“癌症基因组图谱”联合课题组报告了对超过400个“肾透明细胞癌”样本所做的一项基于基因组、DNA甲基化、RNA和蛋白质组定性的综合分析。这些数据显示了PI(3)K/AKT通道中的频发突变,说明该通道也许是一个潜在的治疗目标;同时也显示了与“染色质相关蛋白”中的特定突变有关的一系列外成改变。一个值得注意的发现是进攻性癌症中一个“代谢迁移”(metabolic shift)的存在,后者与肿瘤阶段和严重程度相关。(生物谷Bioon.com)
生物谷推荐英文摘要:
Nature doi:10.1038/nature12222
Comprehensive molecular characterization of clear cell renal cell carcinoma
The Cancer Genome Atlas Research Network
Genetic changes underlying clear cell renal cell carcinoma (ccRCC) include alterations in genes controlling cellular oxygen sensing (for example, VHL) and the maintenance of chromatin states (for example, PBRM1). We surveyed more than 400 tumours using different genomic platforms and identified 19 significantly mutated genes. The PI(3)K/AKT pathway was recurrently mutated, suggesting this pathway as a potential therapeutic target.
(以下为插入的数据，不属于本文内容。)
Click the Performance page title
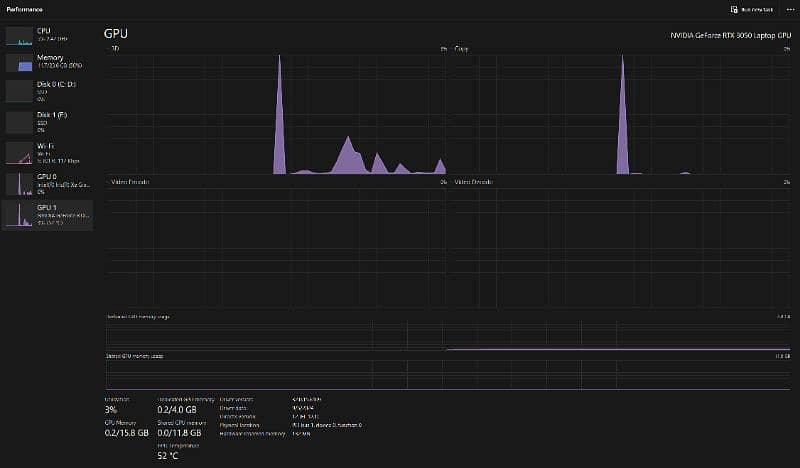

Widespread DNA hypomethylation was associated with mutation of the H3K36 methyltransferase SETD2, and integrative analysis suggested that mutations involving the SWI/SNF chromatin remodelling complex (PBRM1, ARID1A, SMARCA4) could have far-reaching effects on other pathways. Aggressive cancers demonstrated evidence of a metabolic shift, involving downregulation of genes involved in the TCA cycle, decreased AMPK and PTEN protein levels, upregulation of the pentose phosphate pathway and the glutamine transporter genes, increased acetyl-CoA carboxylase protein, and altered promoter methylation of miR-21 (also known as MIR21) and GRB10. Remodelling cellular metabolism thus constitutes a recurrent pattern in ccRCC that correlates with tumour stage and severity and offers new views on the opportunities for disease treatment.